Two options for edge scenarios:

Option	How	Trade-offs
Run SLM locally on edge device	Deploy a Small Language Model directly onto the device	Low latency, offline capable, limited model capability
Call remote LLM via API	Edge device sends request over internet to a server running a large model	More powerful model, but requires internet + higher latency

Real-Time vs. Batch Comparison:

Feature	Real-Time	Batch
Response time	Immediate (ms to s)	Delayed (minutes to days)
Data volume	One request at a time	Large dataset at once
Priority	Speed	Accuracy / throughput
Use case	Chatbots, live recommendations	Overnight reports, bulk analysis
Cost efficiency	Higher per-request cost	Lower per-request cost

Key Terms

Term	Definition
Inferencing	The process of using a trained ML model to make predictions on new, unseen data. The production/deployment phase of the ML lifecycle.
Real-Time Inferencing	Producing model predictions immediately as individual requests arrive. Prioritizes speed. Used in chatbots, fraud detection at point-of-sale, and live recommendations.
Batch Inferencing	Accumulating a large dataset and running model predictions on the entire batch at once. Prioritizes accuracy and throughput over speed. Used for overnight reports and bulk analysis.
Edge Inferencing	Running ML models directly on devices at or near the data source, rather than on remote cloud servers. Enables low-latency, offline-capable inference on limited hardware.
SLM (Small Language Model)	A compact language model designed to run on devices with limited computing power (edge devices). Trades some capability for dramatically reduced compute requirements.
Edge Device	A computing device located at or near the source of data generation -- smartphones, IoT sensors, Raspberry Pi, cameras. Typically has limited CPU/memory and may lack reliable internet.
Latency	The time delay between a request and its response. Real-time inferencing prioritizes low latency; batch inferencing accepts higher latency for cost savings.
Throughput	The number of requests or data points that can be processed in a given time period. Batch processing typically has higher throughput than real-time.
Model Deployment	The process of taking a trained model and making it available for use in a production environment to make predictions on new data.
API Endpoint	A URL that applications can call to send data to a model and receive predictions in response. Used for real-time inferencing in cloud deployments.

Exam Tips:

Real-Time inferencing = immediate response, speed priority. Batch inferencing = delayed, accuracy/throughput priority.
Edge inferencing trade-off: SLM locally = low latency + offline capable, but limited power. Remote LLM = more powerful, but requires internet + higher latency.
Exam scenario: 'must work without internet' -> edge device with local SLM. 'Needs most powerful model' -> API call to remote LLM.
Batch = cost-efficient for bulk processing. Real-time = higher per-request cost but immediate.
Amazon Bedrock batch mode is an example of batch inferencing -- 50% cost savings but not real-time.
Training = learning phase (expensive, done once). Inferencing = prediction phase (cheaper per request, continuous).
Real-time use cases: chatbots, fraud detection at checkout, voice assistants, live recommendations.
Batch use cases: nightly reports, monthly analytics, processing large datasets overnight.
Edge devices include: smartphones, IoT sensors, Raspberry Pi, factory cameras, drones.
Latency = delay time. Throughput = volume processed. Know both terms for inferencing questions.

Practice Questions

Q1. A logistics company wants to deploy an ML model on handheld scanners used in warehouses with no internet connectivity. The model must classify package types instantly at the point of scanning. Which inferencing approach is MOST appropriate?
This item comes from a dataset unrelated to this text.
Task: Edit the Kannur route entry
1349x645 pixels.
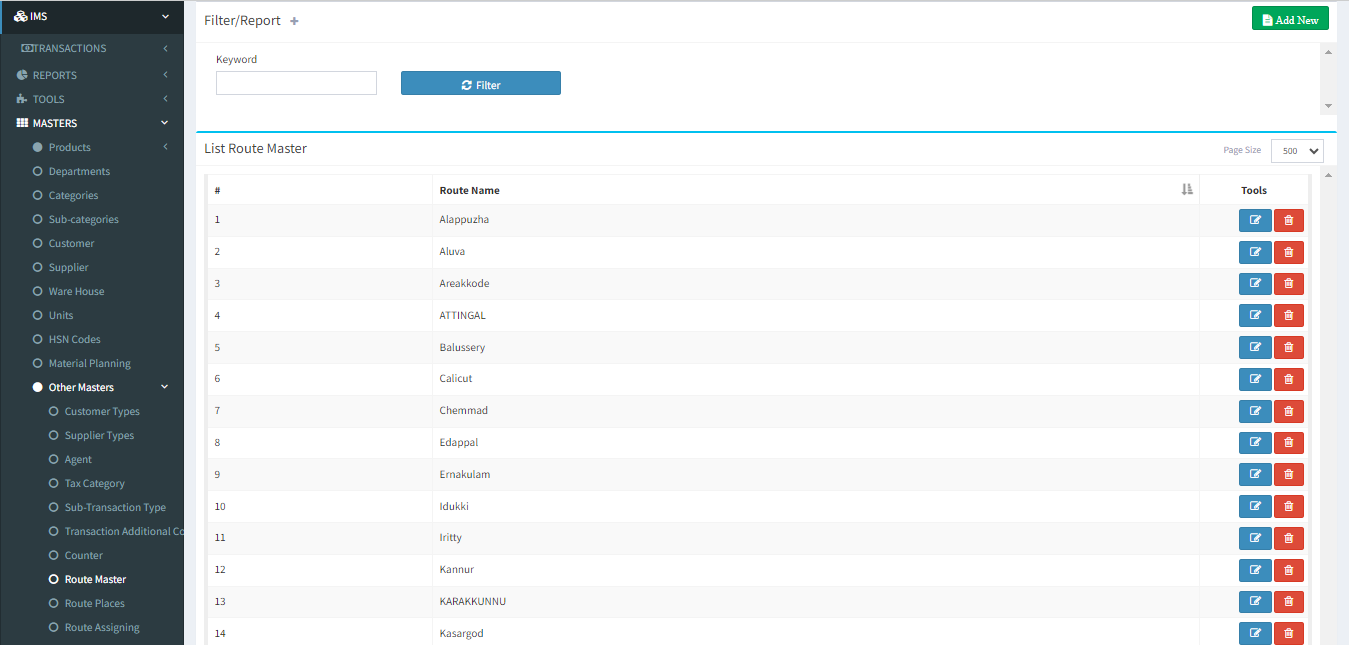Action: 1254,570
Real-time inferencing via API call to a remote LLM
Batch inferencing -- collect scan data and process nightly
Edge inferencing with a Small Language Model deployed locally on the handheld scanner
Batch inferencing via Amazon Bedrock batch mode with 50% cost savings

Answer: C

The requirements are: no internet connectivity AND immediate results. Edge inferencing with a locally deployed Small Language Model (SLM) satisfies both -- it runs on the device without internet and delivers immediate results. A remote API call requires internet. Batch processing is not real-time.

Q2. A financial services company needs to analyze all credit card transactions from the past month to identify fraud patterns. Results are needed by next week for a quarterly report. Which inferencing approach should they use?

Real-time inferencing -- to get immediate fraud predictions
Batch inferencing -- to process the large historical dataset efficiently
Edge inferencing -- to run analysis on local devices
Streaming inferencing -- to process transactions as they arrive

Answer: B

Batch inferencing is ideal for processing large volumes of historical data when immediate results aren't required. Since they have a week to produce results and are analyzing past transactions (not live ones), batch processing provides the most cost-effective and efficient approach.

Q3. A customer service team is implementing a chatbot that must respond to customer queries within 2 seconds. Which inferencing approach is required?

Batch inferencing -- to queue and process queries efficiently
Real-time inferencing -- to provide immediate responses to each query
Edge inferencing -- to run the model on customer devices
Asynchronous inferencing -- to process queries in the background

Answer: B

Chatbots require real-time inferencing because users expect immediate responses. The 2-second requirement demands low-latency, synchronous predictions for each individual query. Batch processing would queue messages and respond later, which is unacceptable for conversational AI.

Q4. A security camera system needs to detect intruders in real-time at remote locations with unreliable internet. What is the BEST deployment strategy?

Stream all video to cloud for analysis by a powerful model
Deploy a lightweight model on the camera (edge) with cloud backup when connected
Use batch processing to analyze footage nightly
Require stable internet connection for all camera locations

Answer: B

Edge inferencing with a local model enables real-time detection even without internet connectivity. A hybrid approach -- edge for immediate detection with cloud backup when connected -- provides reliability at remote locations while still leveraging more powerful cloud models when available.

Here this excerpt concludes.